Render the lines of the listing below as a JSON list of strings, one string per line, leaving out blank lines. Include everything from the line containing "You are a computer-use agent. Screen" down to the line containing "Action: click(x=266, y=87)", and nothing else.

Data pulled from a collection:
— Start —

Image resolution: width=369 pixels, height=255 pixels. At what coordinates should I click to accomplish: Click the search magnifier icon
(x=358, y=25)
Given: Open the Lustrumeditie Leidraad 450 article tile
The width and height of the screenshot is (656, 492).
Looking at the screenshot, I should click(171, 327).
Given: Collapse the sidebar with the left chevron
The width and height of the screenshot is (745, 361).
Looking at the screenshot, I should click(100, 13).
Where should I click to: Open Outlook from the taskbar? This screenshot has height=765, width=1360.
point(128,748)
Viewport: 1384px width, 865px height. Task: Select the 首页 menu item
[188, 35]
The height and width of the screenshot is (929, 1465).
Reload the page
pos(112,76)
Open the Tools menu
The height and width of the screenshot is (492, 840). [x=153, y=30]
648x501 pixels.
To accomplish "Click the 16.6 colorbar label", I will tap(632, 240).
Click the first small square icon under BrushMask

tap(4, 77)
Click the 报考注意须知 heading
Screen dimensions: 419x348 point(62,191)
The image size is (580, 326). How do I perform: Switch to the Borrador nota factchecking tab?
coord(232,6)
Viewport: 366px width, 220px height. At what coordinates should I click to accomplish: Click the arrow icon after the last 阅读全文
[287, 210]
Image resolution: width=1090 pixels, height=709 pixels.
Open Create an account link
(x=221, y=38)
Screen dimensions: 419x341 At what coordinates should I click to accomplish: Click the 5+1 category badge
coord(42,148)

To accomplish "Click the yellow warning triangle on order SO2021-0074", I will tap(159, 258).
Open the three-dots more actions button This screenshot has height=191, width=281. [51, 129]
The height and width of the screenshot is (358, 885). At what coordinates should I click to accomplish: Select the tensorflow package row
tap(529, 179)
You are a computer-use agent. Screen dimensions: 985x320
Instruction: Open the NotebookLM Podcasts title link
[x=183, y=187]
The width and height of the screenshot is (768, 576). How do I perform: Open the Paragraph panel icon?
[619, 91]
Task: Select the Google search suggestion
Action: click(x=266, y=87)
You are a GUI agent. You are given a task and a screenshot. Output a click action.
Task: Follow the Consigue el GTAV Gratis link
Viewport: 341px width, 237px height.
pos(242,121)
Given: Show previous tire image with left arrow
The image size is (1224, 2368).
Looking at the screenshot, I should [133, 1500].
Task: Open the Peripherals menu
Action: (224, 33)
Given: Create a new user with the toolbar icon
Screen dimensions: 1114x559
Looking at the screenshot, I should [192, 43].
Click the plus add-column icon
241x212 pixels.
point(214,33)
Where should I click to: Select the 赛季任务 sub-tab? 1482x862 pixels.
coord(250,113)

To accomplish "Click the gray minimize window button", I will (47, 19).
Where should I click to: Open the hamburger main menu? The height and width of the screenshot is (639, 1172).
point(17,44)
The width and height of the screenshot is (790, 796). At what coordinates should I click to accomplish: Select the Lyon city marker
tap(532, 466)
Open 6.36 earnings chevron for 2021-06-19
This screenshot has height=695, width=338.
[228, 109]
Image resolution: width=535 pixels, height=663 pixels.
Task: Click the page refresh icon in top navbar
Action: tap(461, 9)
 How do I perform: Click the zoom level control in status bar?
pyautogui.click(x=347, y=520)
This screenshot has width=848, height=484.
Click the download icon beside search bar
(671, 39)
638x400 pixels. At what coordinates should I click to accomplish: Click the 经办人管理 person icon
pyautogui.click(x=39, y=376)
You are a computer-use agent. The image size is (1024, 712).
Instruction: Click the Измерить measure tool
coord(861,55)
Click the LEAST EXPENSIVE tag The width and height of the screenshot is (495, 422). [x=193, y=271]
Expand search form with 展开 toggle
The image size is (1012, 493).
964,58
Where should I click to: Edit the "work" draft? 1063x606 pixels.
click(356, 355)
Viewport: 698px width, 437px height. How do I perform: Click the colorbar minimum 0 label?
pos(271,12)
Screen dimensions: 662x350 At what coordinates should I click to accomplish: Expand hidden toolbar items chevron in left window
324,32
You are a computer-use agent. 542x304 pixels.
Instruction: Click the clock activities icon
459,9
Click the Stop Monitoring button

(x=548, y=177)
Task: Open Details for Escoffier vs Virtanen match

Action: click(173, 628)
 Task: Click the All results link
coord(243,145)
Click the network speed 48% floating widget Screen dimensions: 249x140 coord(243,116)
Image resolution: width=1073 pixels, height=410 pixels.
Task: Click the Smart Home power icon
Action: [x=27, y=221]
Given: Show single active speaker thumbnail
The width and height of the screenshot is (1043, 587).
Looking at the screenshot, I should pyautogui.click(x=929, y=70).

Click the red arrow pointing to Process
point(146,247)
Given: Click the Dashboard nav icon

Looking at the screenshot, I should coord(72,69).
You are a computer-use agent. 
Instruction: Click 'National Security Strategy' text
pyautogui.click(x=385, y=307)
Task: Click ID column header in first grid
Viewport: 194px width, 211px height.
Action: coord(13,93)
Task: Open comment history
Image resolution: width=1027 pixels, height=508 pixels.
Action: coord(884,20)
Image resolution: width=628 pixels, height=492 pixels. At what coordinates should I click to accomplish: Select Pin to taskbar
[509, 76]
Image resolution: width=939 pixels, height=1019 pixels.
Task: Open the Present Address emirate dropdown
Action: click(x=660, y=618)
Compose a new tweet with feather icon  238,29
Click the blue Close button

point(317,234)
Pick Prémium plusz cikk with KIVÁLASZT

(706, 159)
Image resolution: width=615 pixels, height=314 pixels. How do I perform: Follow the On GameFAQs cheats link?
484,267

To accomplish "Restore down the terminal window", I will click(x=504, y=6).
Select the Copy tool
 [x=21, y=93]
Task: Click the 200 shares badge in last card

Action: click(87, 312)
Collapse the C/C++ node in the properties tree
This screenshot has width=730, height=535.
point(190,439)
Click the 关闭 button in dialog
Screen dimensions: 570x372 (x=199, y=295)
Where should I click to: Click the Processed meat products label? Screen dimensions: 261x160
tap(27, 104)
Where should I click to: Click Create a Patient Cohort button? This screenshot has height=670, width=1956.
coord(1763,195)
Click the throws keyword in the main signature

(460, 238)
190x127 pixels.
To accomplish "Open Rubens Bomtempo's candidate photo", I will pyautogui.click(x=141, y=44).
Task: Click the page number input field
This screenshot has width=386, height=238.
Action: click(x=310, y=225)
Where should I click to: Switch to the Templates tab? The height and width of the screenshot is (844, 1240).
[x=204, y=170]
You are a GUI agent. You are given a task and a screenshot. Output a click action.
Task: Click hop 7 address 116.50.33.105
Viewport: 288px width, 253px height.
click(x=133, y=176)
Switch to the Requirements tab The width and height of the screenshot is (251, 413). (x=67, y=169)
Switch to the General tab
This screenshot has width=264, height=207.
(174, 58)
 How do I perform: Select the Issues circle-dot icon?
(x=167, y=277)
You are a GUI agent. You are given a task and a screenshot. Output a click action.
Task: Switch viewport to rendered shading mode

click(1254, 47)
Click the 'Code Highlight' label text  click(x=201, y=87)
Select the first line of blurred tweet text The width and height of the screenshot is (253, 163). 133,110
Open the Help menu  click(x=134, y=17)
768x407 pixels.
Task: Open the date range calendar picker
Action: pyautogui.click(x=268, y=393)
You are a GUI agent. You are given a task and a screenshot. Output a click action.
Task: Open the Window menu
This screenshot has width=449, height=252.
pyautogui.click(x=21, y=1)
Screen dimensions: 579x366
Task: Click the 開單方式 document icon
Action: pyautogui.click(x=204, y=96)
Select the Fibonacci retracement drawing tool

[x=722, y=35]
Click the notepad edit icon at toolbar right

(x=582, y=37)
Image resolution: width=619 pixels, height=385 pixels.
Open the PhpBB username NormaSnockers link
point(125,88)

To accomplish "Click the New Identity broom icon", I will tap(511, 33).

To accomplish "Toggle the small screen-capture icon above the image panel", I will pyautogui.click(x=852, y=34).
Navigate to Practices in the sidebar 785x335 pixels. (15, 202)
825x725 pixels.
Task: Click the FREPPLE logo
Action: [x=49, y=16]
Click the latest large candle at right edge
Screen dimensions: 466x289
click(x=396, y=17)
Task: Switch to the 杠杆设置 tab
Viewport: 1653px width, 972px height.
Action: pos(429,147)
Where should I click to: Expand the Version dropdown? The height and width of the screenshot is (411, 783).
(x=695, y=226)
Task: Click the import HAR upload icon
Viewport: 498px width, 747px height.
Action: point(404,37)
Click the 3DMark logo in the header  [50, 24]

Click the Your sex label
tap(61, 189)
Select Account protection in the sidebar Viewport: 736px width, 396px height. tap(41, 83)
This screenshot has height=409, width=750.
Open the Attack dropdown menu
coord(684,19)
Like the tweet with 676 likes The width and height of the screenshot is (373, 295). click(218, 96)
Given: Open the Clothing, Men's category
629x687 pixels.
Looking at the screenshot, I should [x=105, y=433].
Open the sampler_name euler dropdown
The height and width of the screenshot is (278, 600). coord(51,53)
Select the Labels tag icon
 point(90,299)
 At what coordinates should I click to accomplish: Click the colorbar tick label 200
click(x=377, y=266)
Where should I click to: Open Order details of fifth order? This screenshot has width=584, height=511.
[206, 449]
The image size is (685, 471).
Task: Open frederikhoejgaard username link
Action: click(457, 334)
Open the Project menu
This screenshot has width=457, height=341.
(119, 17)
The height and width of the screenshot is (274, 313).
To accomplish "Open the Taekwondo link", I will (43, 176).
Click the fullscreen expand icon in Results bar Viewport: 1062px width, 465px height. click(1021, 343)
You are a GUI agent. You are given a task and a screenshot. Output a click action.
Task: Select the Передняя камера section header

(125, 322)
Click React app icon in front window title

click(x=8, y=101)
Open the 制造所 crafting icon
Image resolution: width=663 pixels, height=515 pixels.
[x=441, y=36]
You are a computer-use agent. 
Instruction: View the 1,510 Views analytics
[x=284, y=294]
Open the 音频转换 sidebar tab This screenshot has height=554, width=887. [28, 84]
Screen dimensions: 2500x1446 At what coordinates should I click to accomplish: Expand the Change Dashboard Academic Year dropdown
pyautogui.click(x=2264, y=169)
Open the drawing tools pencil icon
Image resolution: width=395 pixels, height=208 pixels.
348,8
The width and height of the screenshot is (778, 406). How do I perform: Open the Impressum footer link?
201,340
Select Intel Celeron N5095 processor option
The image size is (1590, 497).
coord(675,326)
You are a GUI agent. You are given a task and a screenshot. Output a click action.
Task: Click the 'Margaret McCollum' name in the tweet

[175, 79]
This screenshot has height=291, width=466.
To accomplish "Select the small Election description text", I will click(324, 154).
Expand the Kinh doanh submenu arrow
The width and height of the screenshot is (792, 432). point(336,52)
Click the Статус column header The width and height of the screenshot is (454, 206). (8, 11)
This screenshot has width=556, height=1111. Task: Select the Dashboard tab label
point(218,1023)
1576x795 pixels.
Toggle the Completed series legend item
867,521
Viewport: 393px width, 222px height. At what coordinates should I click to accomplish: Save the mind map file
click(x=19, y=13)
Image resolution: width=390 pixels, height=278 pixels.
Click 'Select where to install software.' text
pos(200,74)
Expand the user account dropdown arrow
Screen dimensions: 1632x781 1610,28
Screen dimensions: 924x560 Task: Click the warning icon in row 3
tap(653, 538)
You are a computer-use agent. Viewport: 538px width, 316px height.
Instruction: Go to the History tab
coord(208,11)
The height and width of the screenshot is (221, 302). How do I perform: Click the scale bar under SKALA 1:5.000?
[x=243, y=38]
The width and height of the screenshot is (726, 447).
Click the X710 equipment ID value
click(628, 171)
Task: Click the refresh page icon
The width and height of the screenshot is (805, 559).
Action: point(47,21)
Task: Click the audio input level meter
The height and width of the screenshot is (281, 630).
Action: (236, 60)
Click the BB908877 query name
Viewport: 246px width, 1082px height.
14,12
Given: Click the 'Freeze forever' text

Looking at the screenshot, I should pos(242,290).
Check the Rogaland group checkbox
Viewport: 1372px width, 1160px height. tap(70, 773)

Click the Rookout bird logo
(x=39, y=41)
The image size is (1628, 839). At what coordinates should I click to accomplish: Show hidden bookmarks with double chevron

— End —

▸ SOLUTION TO THE PROBLEM:
[
  "You are a computer-use agent. Screen dimensions: 985x320",
  "Instruction: Open the NotebookLM Podcasts title link",
  "[x=183, y=187]",
  "The width and height of the screenshot is (768, 576). How do I perform: Open the Paragraph panel icon?",
  "[619, 91]",
  "Task: Select the Google search suggestion",
  "Action: click(x=266, y=87)"
]